▶ _Problem statement_: Return every line of the records below that contains the string "each".

▶ _Exercise data_:

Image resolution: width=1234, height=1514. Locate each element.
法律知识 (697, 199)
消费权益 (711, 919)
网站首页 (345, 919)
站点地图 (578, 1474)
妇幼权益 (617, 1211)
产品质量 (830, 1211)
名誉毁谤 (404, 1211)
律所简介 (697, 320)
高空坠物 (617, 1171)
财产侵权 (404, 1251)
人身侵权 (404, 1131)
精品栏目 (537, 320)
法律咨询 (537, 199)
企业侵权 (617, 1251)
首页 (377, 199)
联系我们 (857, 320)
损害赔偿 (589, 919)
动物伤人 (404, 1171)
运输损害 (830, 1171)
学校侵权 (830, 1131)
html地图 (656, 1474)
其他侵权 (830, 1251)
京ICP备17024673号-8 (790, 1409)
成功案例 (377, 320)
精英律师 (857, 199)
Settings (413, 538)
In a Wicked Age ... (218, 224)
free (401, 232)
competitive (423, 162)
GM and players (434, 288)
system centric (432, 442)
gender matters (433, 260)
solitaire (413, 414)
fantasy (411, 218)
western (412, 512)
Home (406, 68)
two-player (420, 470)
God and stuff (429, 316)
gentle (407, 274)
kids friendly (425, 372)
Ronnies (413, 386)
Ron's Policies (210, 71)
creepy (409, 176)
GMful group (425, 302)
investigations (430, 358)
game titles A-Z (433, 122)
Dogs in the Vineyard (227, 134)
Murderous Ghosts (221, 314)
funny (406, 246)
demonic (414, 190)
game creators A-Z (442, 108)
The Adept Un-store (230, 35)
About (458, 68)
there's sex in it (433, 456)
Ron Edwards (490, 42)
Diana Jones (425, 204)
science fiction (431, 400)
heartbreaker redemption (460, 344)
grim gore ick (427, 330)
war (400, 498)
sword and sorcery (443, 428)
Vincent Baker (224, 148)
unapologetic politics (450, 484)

---

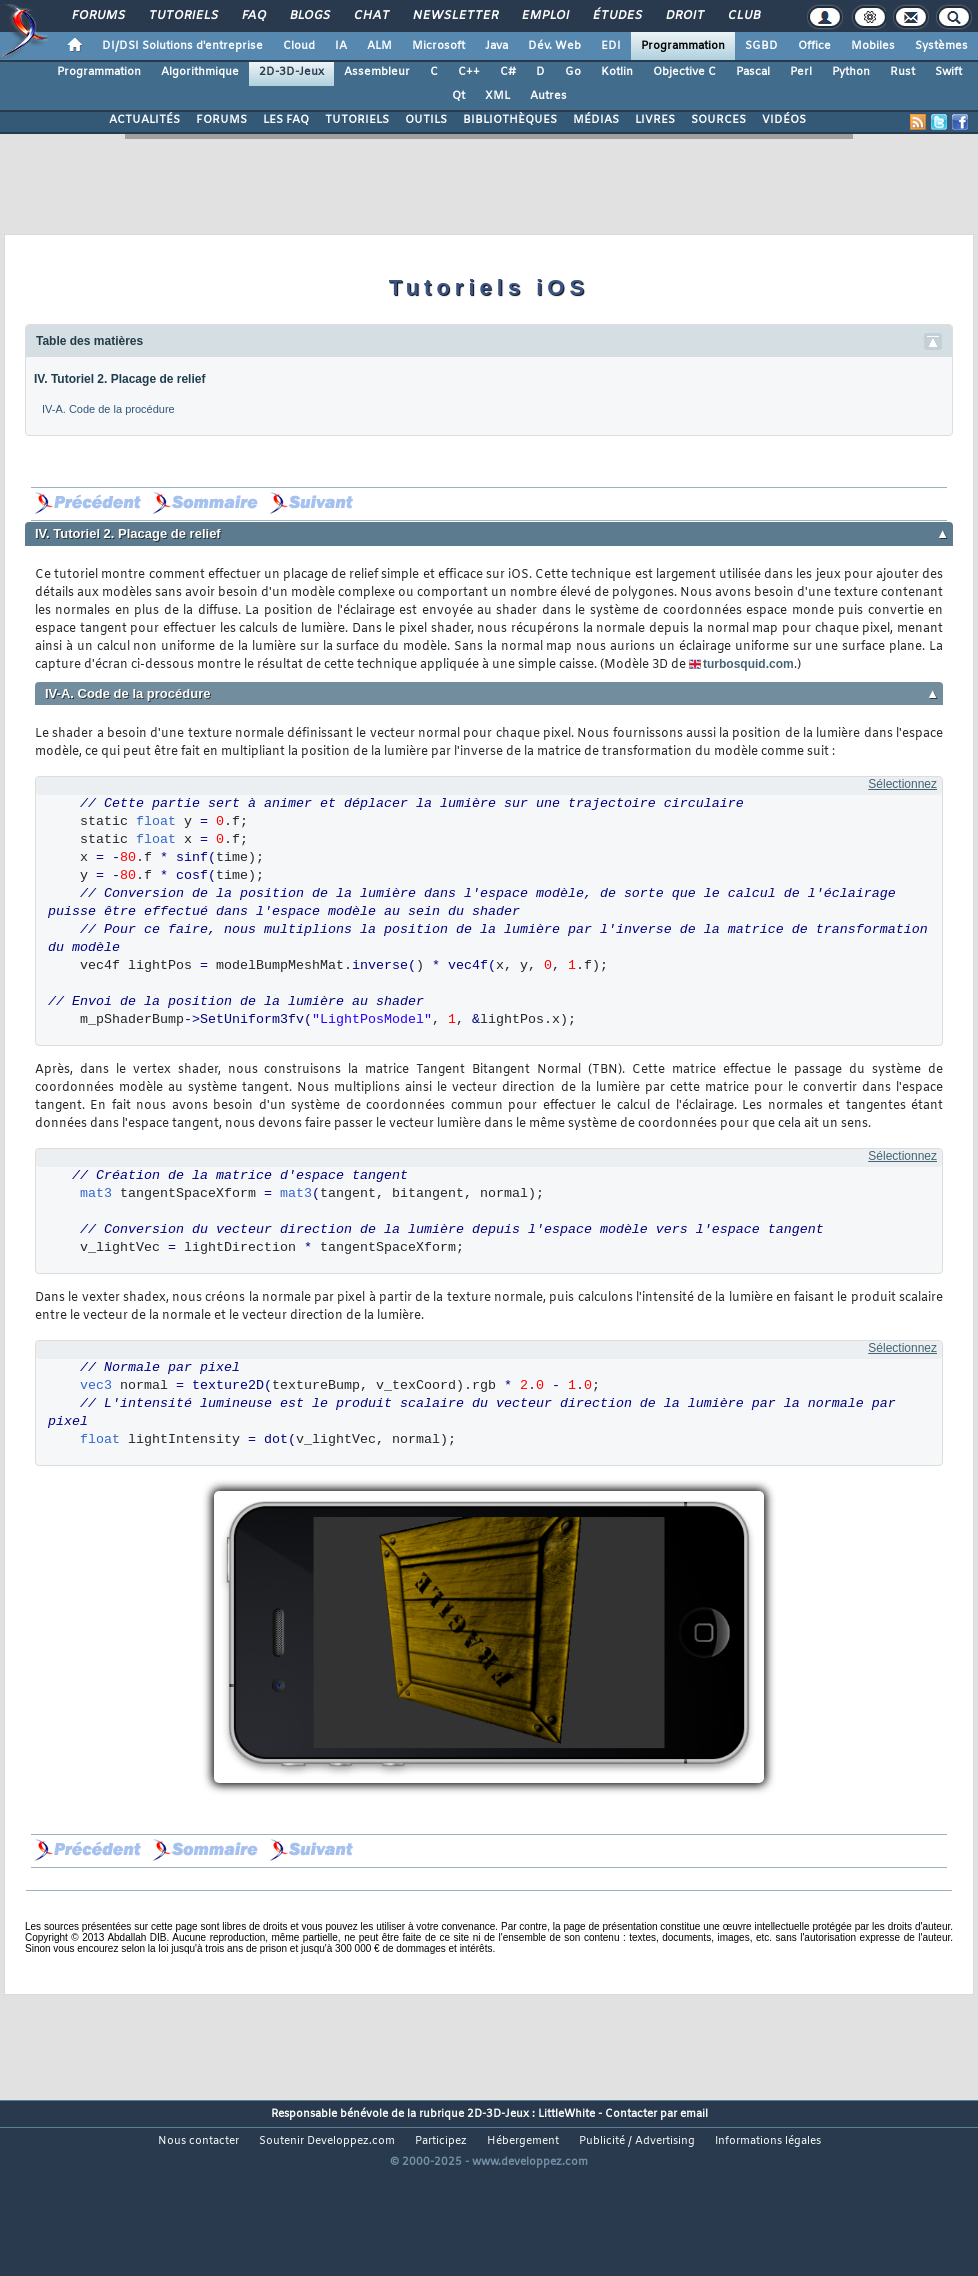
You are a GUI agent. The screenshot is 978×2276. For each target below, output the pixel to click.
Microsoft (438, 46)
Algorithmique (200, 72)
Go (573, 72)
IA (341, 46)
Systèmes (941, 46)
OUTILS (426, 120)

▶ _Solution for this exercise_:
Image resolution: width=1234, height=1514. Locate each element.
You are a GUI agent. The screenshot is 978×2276. For each target below, output the pixel to click.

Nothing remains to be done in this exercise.